WHAT YOU HAVE TO DO ::
Which lines of the data below contain "table"? Please show them all.

RECORDS TO PROCESS ::
***

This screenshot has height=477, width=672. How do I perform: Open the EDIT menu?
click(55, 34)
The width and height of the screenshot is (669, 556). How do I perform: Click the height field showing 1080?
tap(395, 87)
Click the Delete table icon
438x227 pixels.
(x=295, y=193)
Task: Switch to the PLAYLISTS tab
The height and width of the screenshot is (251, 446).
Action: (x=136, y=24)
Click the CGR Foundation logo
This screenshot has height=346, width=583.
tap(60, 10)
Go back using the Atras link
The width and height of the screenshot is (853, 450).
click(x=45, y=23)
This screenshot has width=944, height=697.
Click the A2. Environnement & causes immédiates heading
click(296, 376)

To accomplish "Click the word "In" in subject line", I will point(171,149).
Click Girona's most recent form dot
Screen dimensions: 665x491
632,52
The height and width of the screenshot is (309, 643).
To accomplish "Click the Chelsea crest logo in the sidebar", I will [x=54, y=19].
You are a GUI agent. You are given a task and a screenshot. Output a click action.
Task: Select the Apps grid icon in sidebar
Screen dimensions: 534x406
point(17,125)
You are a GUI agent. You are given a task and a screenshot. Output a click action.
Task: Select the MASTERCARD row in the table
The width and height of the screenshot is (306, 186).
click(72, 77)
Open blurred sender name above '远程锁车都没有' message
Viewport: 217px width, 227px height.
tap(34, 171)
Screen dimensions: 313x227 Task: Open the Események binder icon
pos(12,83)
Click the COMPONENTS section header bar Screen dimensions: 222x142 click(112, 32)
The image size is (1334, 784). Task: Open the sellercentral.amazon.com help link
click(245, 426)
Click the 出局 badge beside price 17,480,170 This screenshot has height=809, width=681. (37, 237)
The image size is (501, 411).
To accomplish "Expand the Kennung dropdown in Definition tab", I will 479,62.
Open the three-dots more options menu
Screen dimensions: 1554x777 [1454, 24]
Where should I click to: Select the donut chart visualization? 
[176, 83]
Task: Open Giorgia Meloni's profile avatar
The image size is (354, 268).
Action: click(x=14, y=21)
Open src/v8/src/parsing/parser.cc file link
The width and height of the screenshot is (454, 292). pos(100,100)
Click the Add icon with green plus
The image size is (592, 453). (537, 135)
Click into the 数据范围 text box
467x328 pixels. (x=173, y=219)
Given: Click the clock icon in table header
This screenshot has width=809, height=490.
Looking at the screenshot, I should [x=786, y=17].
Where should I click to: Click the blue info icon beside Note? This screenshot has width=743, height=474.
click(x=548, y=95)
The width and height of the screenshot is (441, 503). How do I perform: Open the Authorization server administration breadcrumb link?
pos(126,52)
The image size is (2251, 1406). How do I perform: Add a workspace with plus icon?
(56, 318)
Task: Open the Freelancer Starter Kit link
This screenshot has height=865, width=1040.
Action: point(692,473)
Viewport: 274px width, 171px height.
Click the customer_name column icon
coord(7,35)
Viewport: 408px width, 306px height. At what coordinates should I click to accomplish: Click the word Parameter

***

OUTPUT OF THE EXERCISE ::
Click the Delete table icon
Task: Select the MASTERCARD row in the table
Given: Click the clock icon in table header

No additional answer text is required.